On July 17, 2007, the House passed Collective Bargaining for Public Safety Personnel, H.R. 980, which would provide firefighters and police officers with basic workplace collective bargaining rights. In the post-9/11 era of protecting America from terrorism, in which we are asking our police officers, firefighters, and other public safety officers to take on even more responsibilities than they had before, the least we can do is ensure that they have basic rights to seek better wages and benefits.
Speaker Pelosi and other House Democrats joined several dozen police officers, firefighters and other public safety officers at a rally at the Capitol to celebrate passage of the Public Safety Employer-Employee Cooperation Act of 2007. Watch>>
Specifically, this legislation:
Provides police officers, firefighters and other public safety officers with basic collective bargaining rights, without undermining state authority or existing state laws. This legislation establishes modest minimum standards to be included in state laws, and gives states broad flexibility to craft, implement and enforce their own collective bargaining law. This legislation would not affect a majority of states because their laws already meet or exceed the minimum standards.
Establishes basic minimum standards. The bill would establish minimum standards for state collective bargaining laws for public safety personnel, including the right to join a union; the right to have their union recognized by their employer; the right to bargain collectively over hours, wages and terms and conditions of employment; a mediation or arbitration process for resolving an impasse in negotiations; and enforcement of contracts through state courts.
Enhances public safety by encouraging labor-management partnerships. Labor-management partnerships, which are built on bargaining relationships, enhance public safety. For example, studies have shown that cooperation between public safety employers and employees reduces firefighter fatalities and improves fire protection services. Cooperation between public safety employers and employees also make police and fire departments more effective by enabling rank-and-file workers to provide input into the most efficient methods to provide services.

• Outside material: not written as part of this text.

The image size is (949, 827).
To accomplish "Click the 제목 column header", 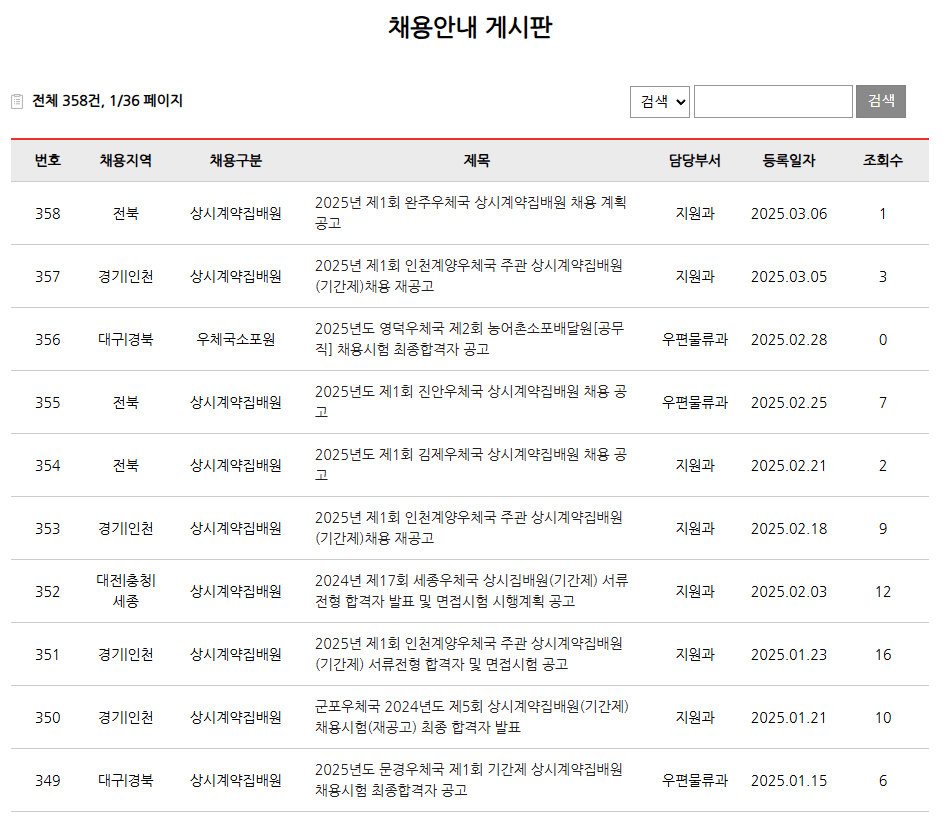I will pyautogui.click(x=475, y=161).
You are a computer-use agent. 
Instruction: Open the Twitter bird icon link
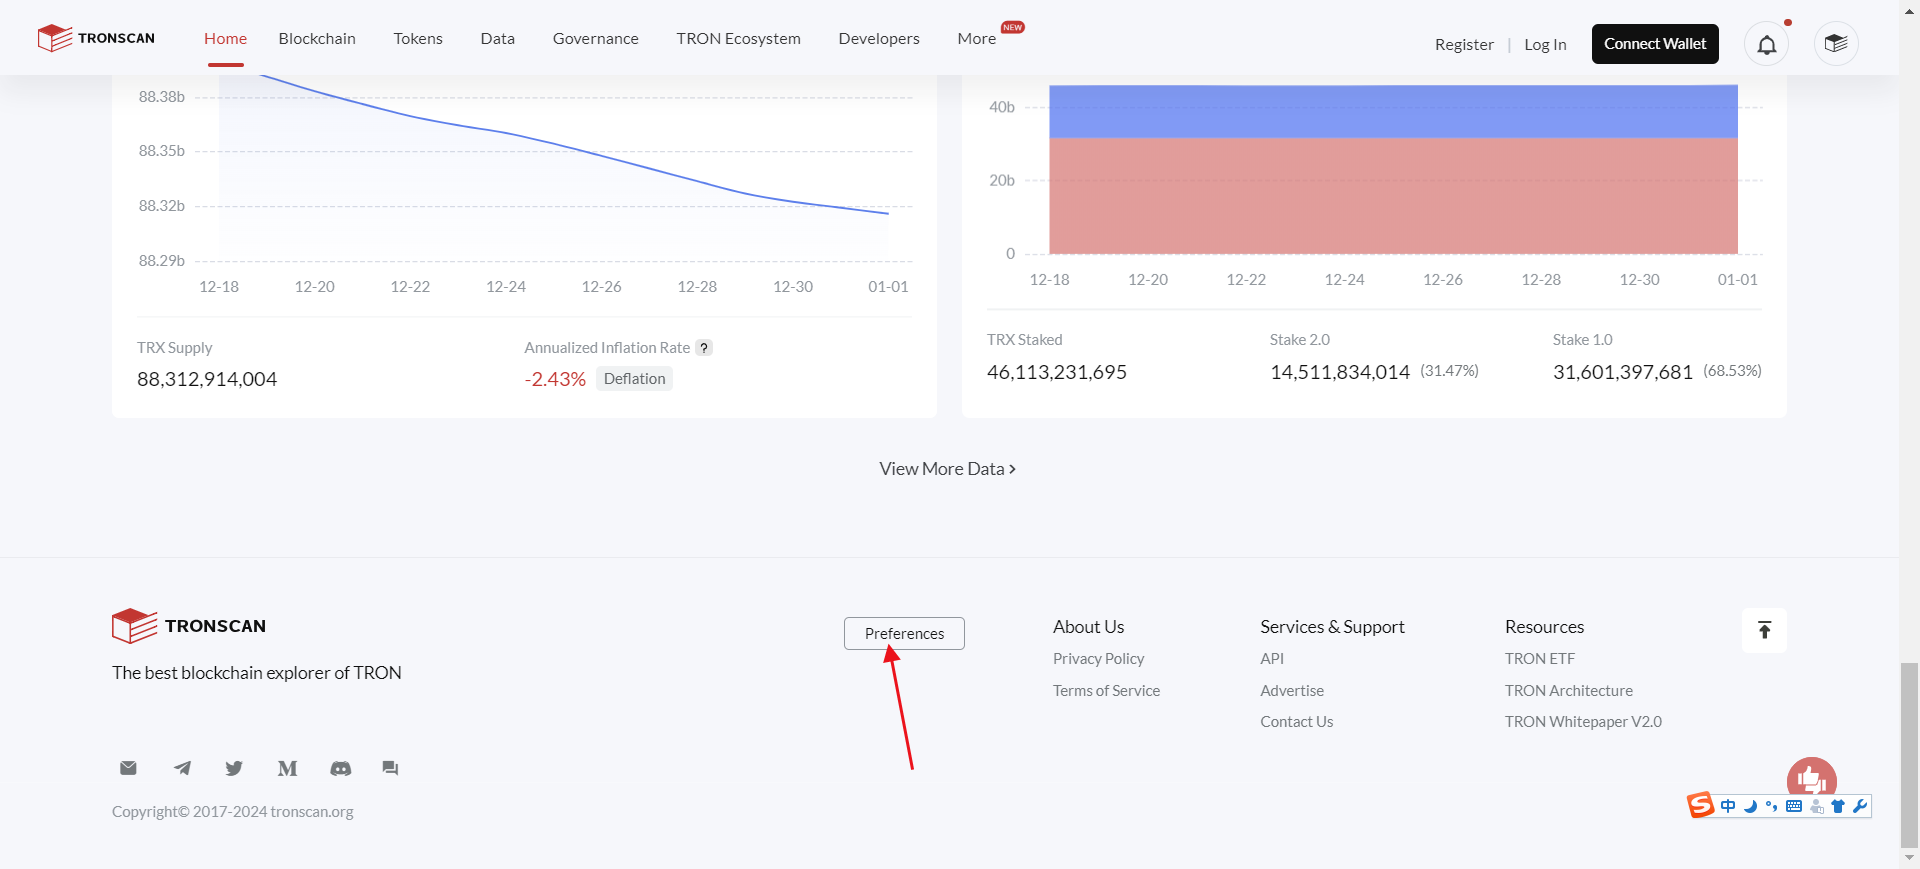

Additionally, this bill addresses the unique responsibilities of the public safety community and respects the rights of states. It outlaws strikes by firefighters, police officers, and other public safety personnel and does not interfere with state right-to-work laws; preserves the rights of volunteer firefighters; protects all existing certifications, recognitions, elections and collective bargaining agreements; and exempts all states with a state collective bargaining law for public safety officers equal to or greater than the bill's basic minimum standards.